METHODS AND RESULTS: In this study, we leveraged a large, population-based cohort of 1,308,136 ECGs from 496,303 healthcare episodes of 255,162 patients (2007–2020) in Alberta, Canada under universal health insurance who sought care at emergency departments or hospitals in Alberta, Canada. Our aim was to develop deep learning (DL) models utilizing discharge ECG tracings and extreme gradient boosting (XGB) models based on discharge ECG measurements for predicting short-term and long-term mortality at 30-day, 1-year, and 5 years from the time of discharge. We then compared the performance of these models against an established Charlson Comorbidity Index (CCI) with demonstrable prognostic efficacy.
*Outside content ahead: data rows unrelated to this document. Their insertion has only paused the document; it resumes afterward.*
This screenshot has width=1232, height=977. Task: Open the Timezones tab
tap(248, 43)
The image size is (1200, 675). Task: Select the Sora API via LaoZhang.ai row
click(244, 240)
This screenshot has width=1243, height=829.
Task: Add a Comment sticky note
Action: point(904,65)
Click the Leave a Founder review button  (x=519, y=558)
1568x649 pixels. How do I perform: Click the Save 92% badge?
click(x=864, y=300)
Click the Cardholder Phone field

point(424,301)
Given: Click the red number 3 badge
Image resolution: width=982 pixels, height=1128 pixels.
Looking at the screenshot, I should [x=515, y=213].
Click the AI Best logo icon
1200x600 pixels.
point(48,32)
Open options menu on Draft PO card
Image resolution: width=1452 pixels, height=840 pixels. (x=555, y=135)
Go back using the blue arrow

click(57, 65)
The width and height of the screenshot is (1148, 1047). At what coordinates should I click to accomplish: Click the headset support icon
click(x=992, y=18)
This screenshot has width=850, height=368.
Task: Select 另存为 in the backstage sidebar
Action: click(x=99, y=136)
We divided the overall ECG dataset into a random split of 60% for the model development, and the remaining 40% as the holdout set for validation. The models for 30-day, 1-year, and 5-year mortality were trained on 145,026, 138,384, and 103,784 patients and evaluated on 81,767, 76,368, and 54,852 patients, respectively. In our holdout cohort, 8.7%, 19.7%, and 42.7% patients died by 30-days, 1-year, and 5-years, respectively. DL models with ECG traces, age, sex performed better (84.71%, 79.66%, 81.96%) than the XGB models of ECG measurements, age, sex (78.47%, 74.42%, 78.32%) in predicting outcomes for all three timepoints and the clinical risk model based on CCI, age, sex (81.38%, 80.95%, 82.34%) in predicting 30-day outcome. Moreover, addition of CCI information improved the performance of ECG models at all three time-points by 1.88%, 4.44%, 2.3% in DL and by 3.69%, 6.5%, 3.82% in XGB.
Conclusion: In this study, we developed mixed-input AI-augmented ECG-based prediction models to output a calibrated probability of mortality at 30-day, 1 year, and 5 years from discharge using discharge ECGs. Our observations show that although ECG-based models are more predictive than CCI-based clinical models particularly for short-term mortality, incorporating CCI improves the performance of ECG-based models at all three time- points. Therefore, combining both ECG and CCI information can provide superior prognostic prediction and may be a more effective approach for planning care after a patient's discharge from the hospital.